- _Listed entries_:
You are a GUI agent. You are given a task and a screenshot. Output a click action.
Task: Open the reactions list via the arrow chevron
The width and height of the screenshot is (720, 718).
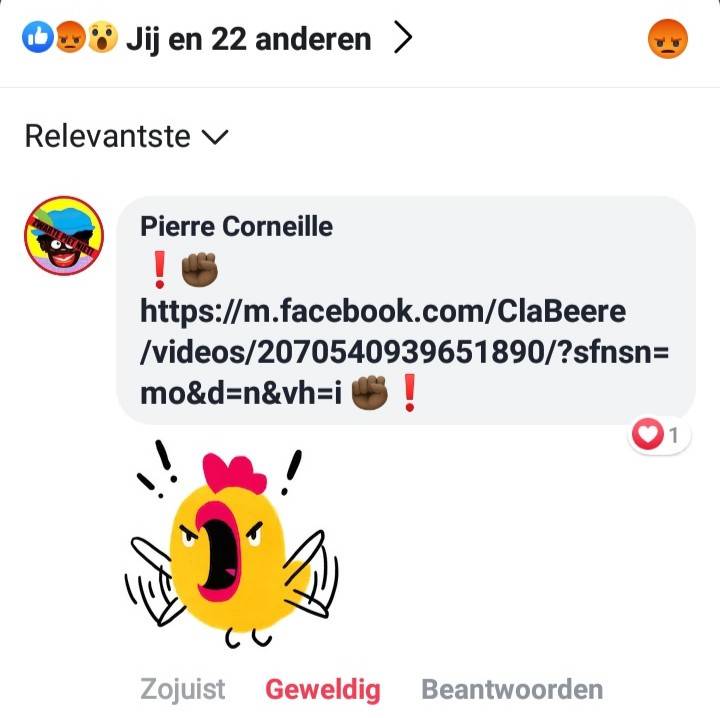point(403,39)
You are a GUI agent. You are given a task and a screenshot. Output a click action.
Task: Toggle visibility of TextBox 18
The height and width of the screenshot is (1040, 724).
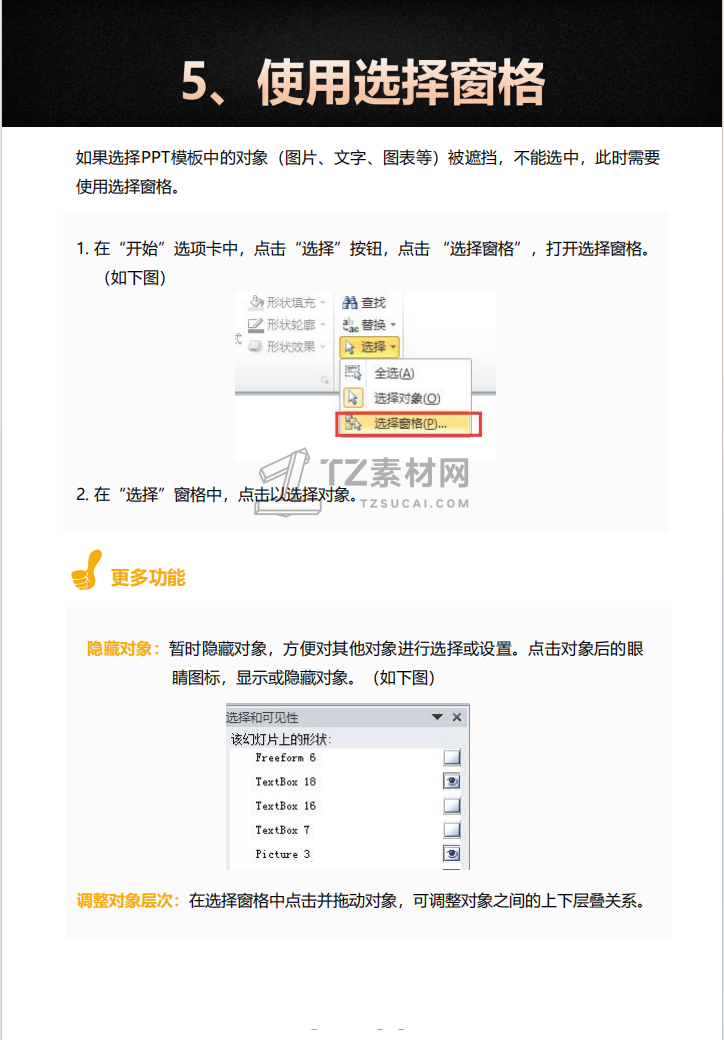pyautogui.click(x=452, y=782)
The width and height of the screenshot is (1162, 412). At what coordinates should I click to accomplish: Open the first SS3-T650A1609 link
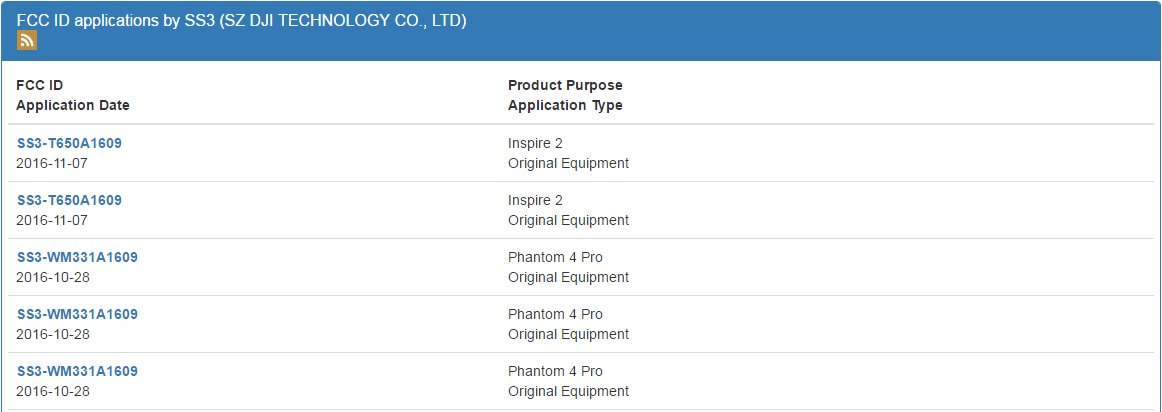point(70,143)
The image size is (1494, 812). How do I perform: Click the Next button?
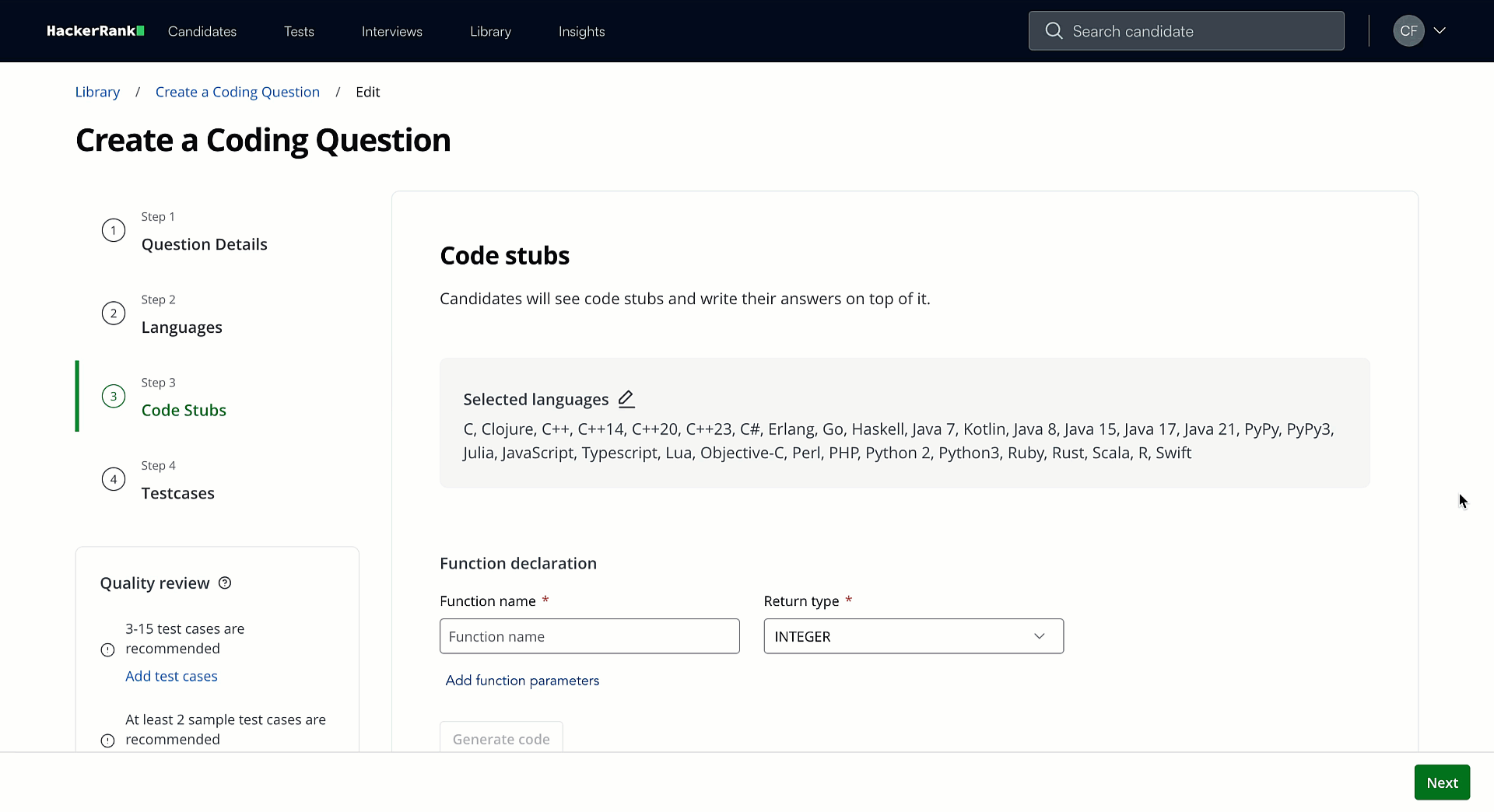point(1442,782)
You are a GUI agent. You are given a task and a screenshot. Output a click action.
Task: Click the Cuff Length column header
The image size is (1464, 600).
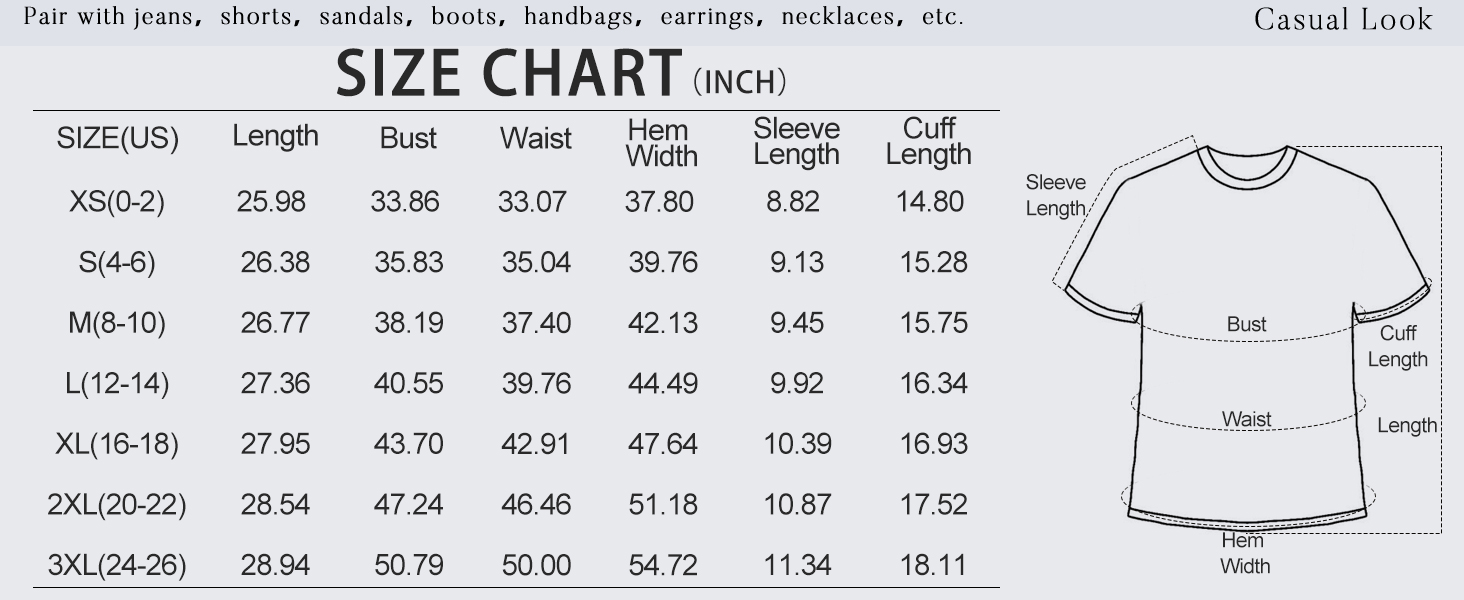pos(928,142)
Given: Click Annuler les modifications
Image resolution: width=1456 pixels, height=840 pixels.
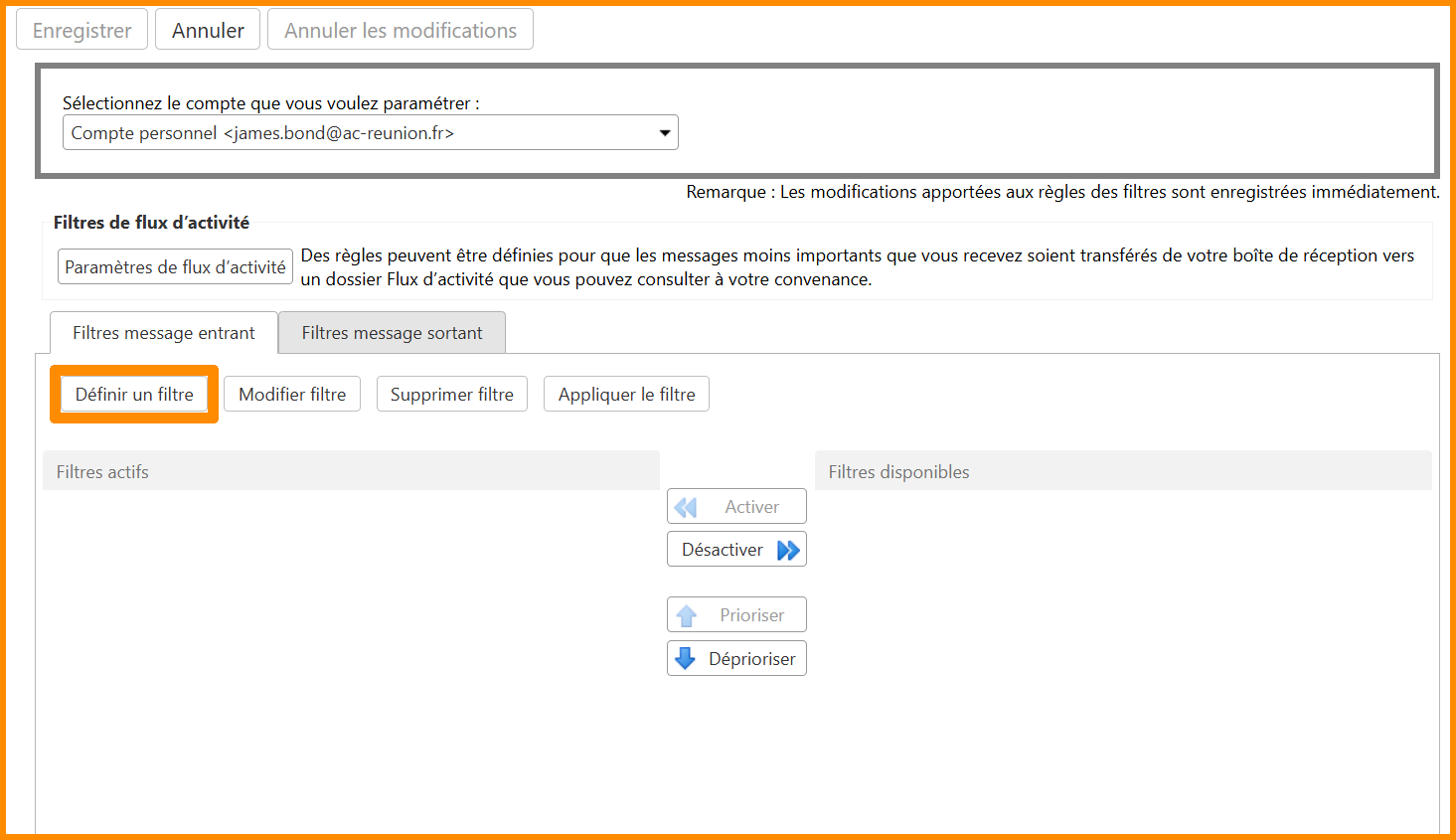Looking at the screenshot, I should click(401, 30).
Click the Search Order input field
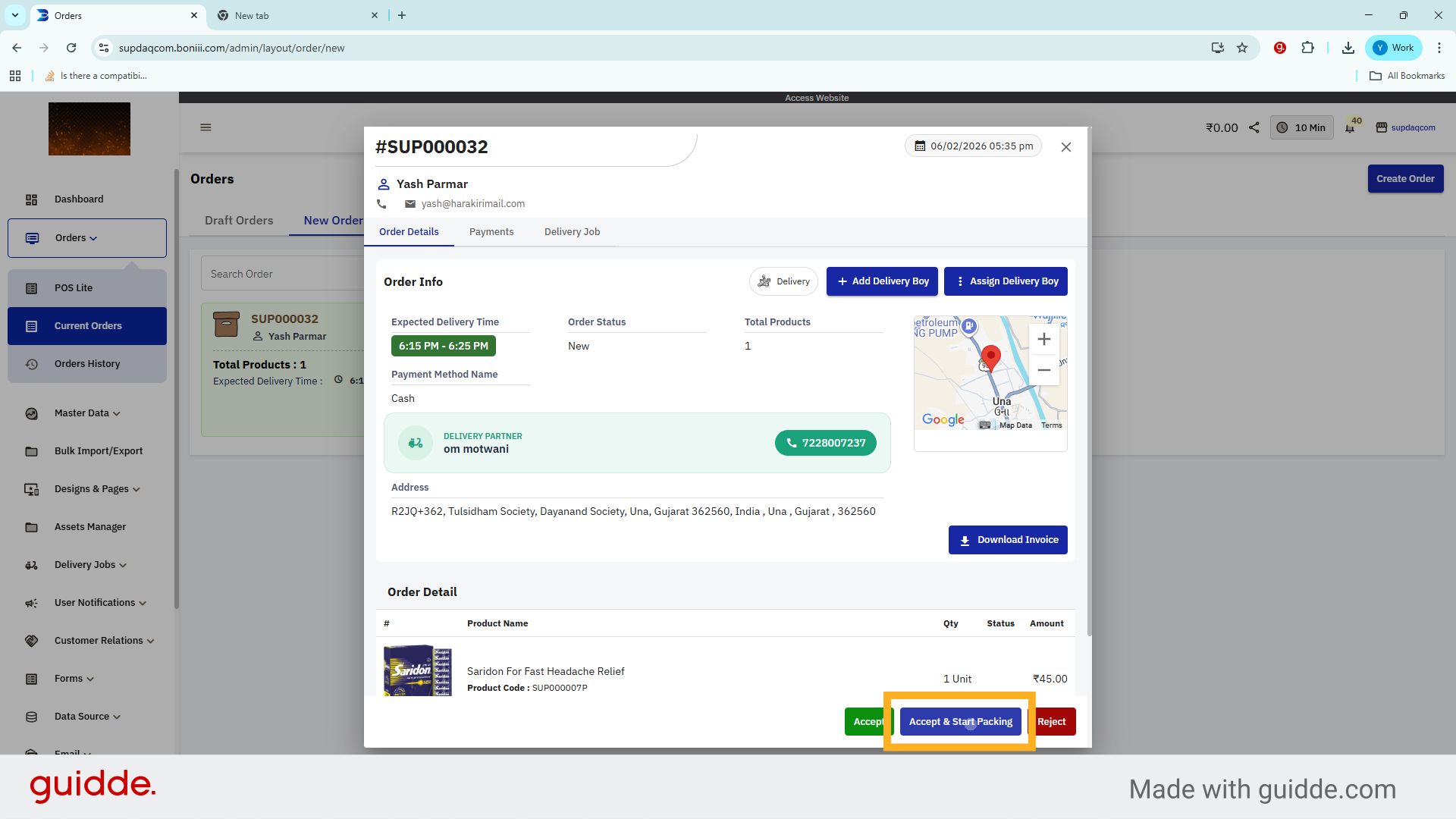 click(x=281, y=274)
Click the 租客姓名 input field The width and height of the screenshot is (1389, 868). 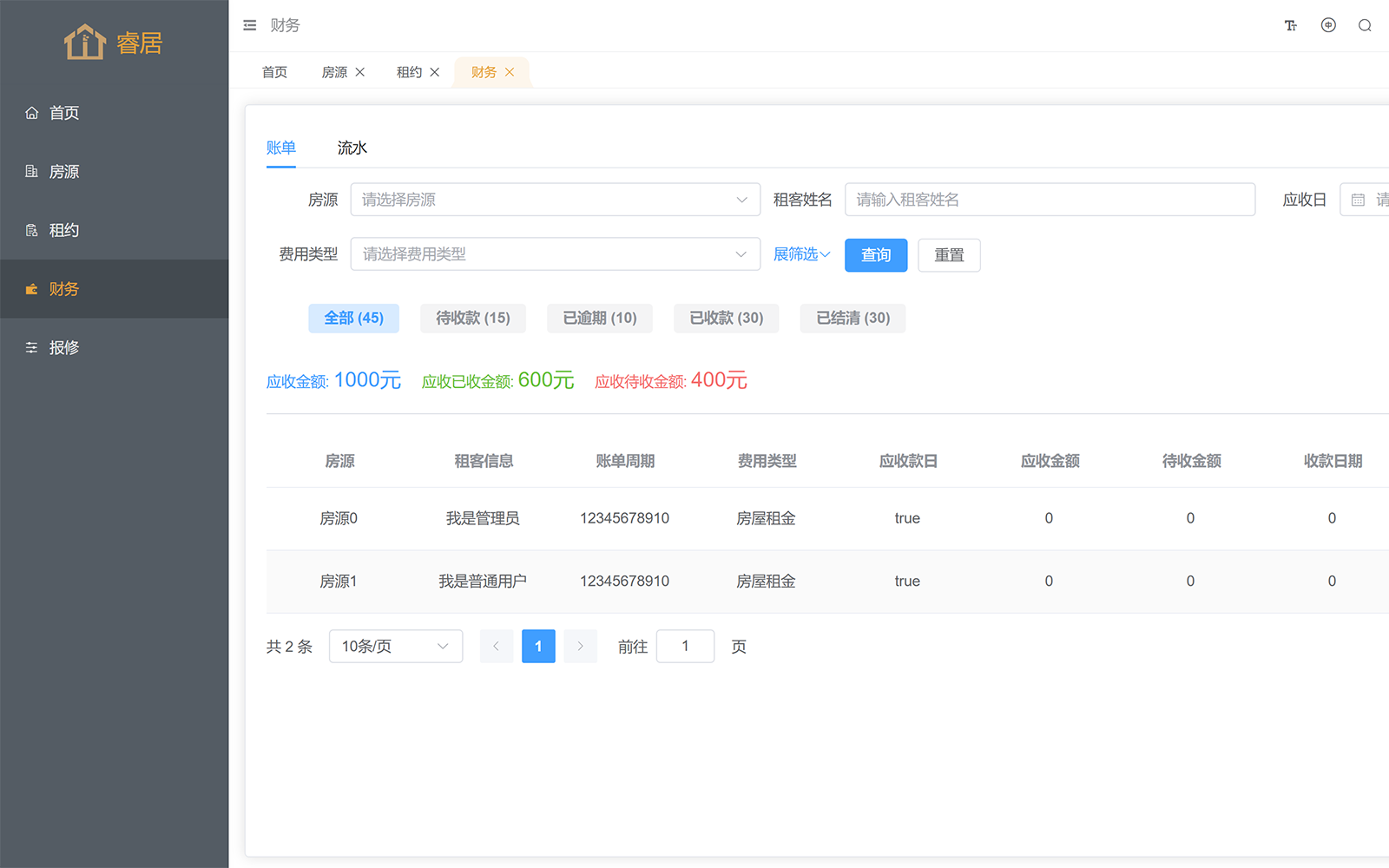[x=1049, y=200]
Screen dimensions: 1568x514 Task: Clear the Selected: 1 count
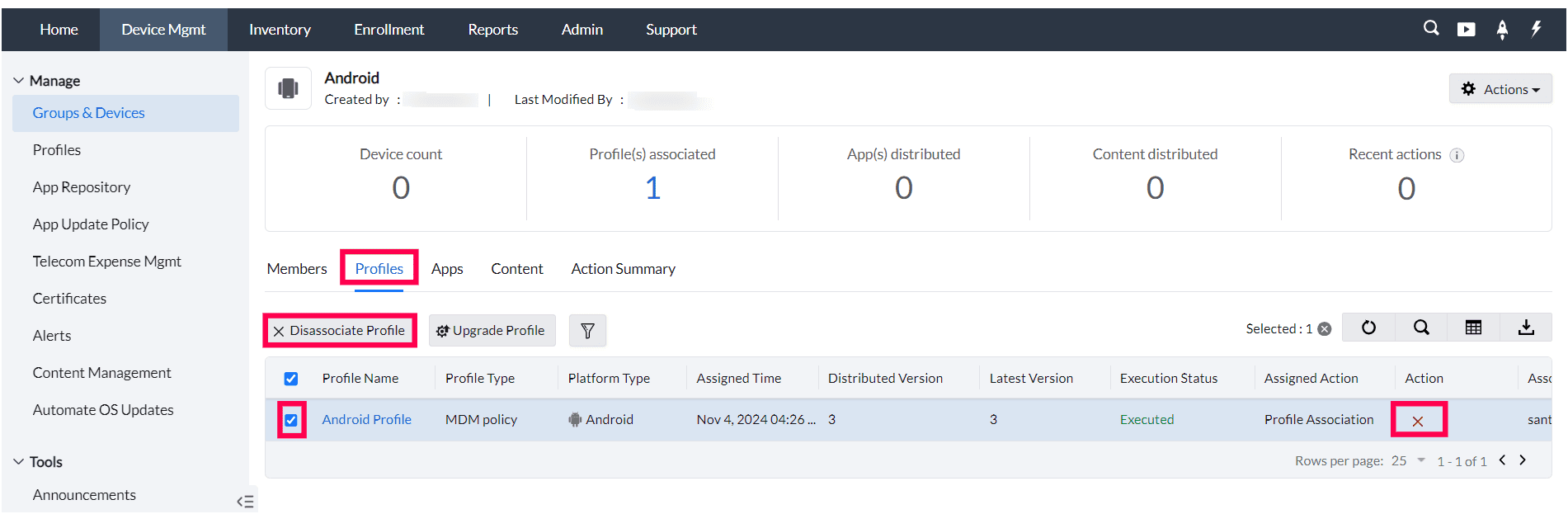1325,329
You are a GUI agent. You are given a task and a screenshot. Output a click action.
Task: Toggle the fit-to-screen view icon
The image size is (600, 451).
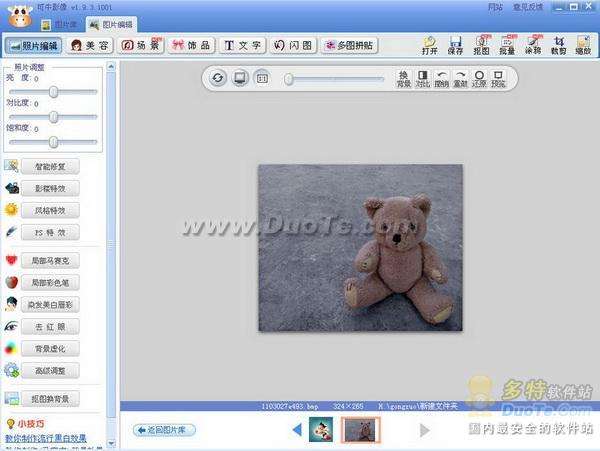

- _To do_: Count the lines above that contain the string "Open", treating case as significant. Give only the number.

- _Task result_: 2